El último día lo reservamos para el crucero por el Bósforo. Tomamos una excursión organizada que duraba todo el día, conducida por una guía muy simpática, estudiante universitaria. En el grupo iban varios europeos y un muchacho chileno con el que pronto entablamos conversación. Las afinidades aparecieron de inmediato: la misma edad, el mismo idioma, el mismo continente, el mismo interés por los viajes.

El chileno había llegado esa madrugada, partiría a la mañana siguiente hacia Dubai, y luego hacia algún otro país lejano. Era un apasionado de los viajes y prestaba mucha atención cuando le contábamos sobre los lugares que habíamos conocido. Reìa mientras relataba sus propios recorridos, y repetía "¡Qué viaje!", cada vez que recordaba sus cortas estadías en destinos inverosímiles.

El día pasaba entre comentarios y complicidades, hasta que unos turistas chilenos lo pararon sobre un puente para pedirle un autógrafo o una foto. La guía le dijo: "Debes ser muy famoso en Chile", pero él le restó importancia. Durante el almuerzo, nos contó a Santiago y a mí que trabajaba en televisión, y que era amigo de Tinelli. A nosotros nos costaba creerle, lo veíamos solo, discreto, con perfil bajo.

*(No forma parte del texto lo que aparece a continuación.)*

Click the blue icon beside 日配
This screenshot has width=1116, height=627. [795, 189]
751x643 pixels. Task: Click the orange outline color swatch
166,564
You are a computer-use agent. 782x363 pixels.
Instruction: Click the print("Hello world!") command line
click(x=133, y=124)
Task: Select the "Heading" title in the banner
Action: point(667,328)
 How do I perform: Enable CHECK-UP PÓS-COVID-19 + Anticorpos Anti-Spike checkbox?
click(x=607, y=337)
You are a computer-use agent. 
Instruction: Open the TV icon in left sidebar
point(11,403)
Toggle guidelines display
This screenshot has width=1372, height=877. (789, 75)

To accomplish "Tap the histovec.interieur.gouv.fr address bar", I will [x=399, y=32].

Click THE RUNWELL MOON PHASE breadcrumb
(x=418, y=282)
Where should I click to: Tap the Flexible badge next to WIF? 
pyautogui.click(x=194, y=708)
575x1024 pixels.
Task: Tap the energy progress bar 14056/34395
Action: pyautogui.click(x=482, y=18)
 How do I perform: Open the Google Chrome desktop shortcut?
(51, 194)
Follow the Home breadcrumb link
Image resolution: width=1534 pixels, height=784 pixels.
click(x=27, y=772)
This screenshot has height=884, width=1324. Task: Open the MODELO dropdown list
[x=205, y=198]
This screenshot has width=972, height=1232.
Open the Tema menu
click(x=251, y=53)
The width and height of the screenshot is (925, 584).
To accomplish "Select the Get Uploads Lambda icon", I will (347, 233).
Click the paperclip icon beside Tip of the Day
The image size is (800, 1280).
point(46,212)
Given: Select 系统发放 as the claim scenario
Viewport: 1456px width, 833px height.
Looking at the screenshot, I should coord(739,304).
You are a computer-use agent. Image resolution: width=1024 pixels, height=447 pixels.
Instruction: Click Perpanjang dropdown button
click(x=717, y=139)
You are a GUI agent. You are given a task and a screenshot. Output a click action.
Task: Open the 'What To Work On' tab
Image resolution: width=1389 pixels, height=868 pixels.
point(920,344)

La excursión terminó tarde, pero aún le quedaban unas horas en Estambul. Le propusimos que nos acompañara a conocer el Gran Bazar, ya que habíamos conseguido una codiciada guía de Lonely Planet que nos orientaría en el recorrido. Caminamos juntos entre locales abarrotados de objetos brillantes, especias y alfombras, hasta que se despidió, y se perdió rápidamente entre los pasillos del bazar. Nunca volvimos a verlo.

Durante todos estos años, nos preguntamos quién era aquel muchacho con el que habíamos pasado un día en Estambul. Sabíamos que era famoso, pero no recordábamos su nombre. Hasta que el sábado a la mañana lo vimos en las noticias. Ese viajero curioso e insaciable era Felipe Camiroaga.